## AIM
Please gather every line of the listing below that contains the string "coordinates", matching case exactly.
....
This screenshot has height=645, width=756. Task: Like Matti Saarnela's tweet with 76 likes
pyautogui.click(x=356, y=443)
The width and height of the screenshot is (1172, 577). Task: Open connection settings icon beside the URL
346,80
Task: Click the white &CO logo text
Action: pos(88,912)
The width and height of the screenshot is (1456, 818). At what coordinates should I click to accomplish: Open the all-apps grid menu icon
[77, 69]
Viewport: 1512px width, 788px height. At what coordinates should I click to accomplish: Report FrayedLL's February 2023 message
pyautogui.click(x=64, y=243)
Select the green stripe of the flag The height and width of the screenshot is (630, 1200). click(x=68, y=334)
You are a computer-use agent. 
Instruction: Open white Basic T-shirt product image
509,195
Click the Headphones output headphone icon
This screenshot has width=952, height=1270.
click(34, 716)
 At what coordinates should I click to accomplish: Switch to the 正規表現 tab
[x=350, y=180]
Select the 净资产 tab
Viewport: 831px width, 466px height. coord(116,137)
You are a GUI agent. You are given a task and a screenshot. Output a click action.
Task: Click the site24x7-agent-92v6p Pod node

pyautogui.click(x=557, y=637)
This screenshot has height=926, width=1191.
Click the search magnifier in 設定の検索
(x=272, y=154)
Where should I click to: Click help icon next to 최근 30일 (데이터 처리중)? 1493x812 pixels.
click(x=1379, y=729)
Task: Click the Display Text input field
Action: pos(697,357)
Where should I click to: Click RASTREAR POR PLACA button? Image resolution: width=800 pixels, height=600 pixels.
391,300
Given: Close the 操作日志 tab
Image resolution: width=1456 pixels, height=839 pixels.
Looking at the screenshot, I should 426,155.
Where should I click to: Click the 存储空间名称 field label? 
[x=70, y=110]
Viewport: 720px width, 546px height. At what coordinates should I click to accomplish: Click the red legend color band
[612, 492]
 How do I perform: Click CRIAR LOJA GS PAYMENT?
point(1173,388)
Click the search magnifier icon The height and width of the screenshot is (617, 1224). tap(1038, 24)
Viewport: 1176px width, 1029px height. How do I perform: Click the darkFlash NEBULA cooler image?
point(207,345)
....
## OUTPUT FOR THIS TASK
The width and height of the screenshot is (1456, 818). At what coordinates should I click to accomplish: Open the all-apps grid menu icon
Viewport: 1512px width, 788px height. At what coordinates should I click to accomplish: Report FrayedLL's February 2023 message
 At what coordinates should I click to accomplish: Switch to the 正規表現 tab
Viewport: 720px width, 546px height. At what coordinates should I click to accomplish: Click the red legend color band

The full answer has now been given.